▸ Task instructions
Could you repeat all of the entries below word for word, apart from the pictures?

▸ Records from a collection
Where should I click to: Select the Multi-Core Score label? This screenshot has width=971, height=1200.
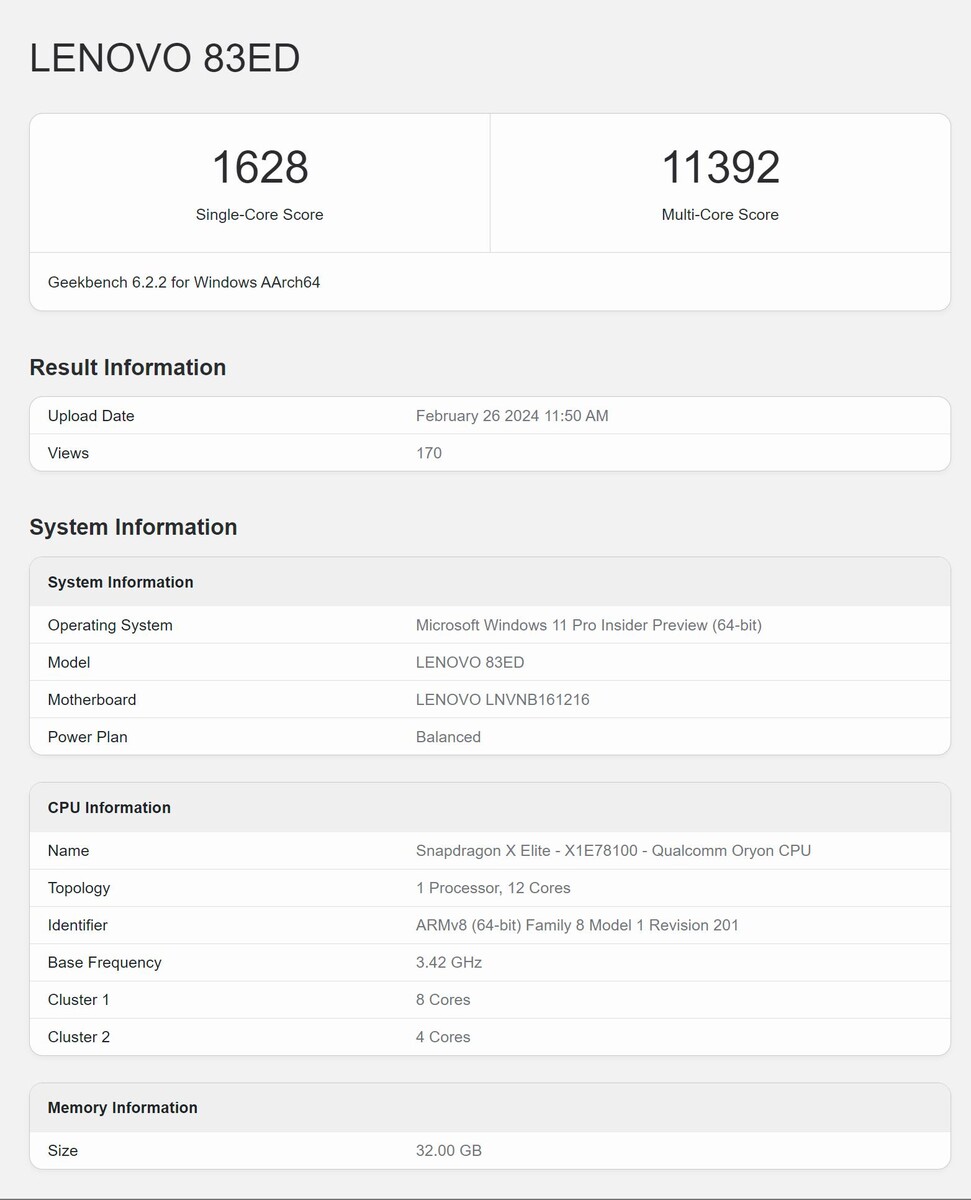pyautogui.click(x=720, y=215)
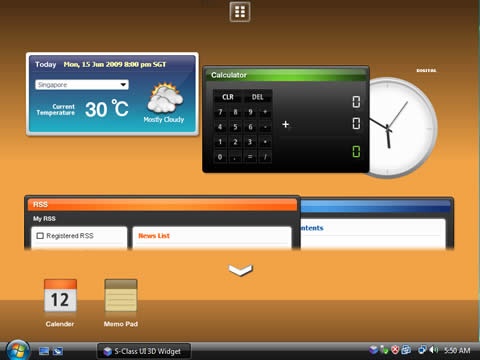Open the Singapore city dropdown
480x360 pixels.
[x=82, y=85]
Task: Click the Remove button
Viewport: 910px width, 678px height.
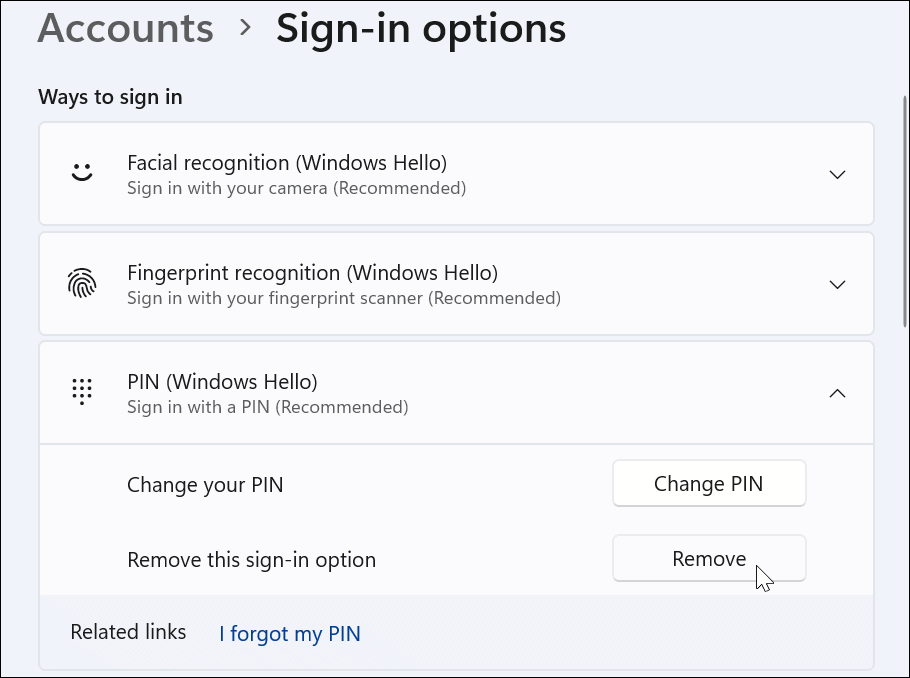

▸ Written reply
Where should I click to: Select the Multi-Core Score label? This screenshot has width=971, height=1200.
pyautogui.click(x=720, y=215)
Open the Singapore city dropdown
480x360 pixels.
[x=82, y=85]
Task: Click the Remove button
Viewport: 910px width, 678px height.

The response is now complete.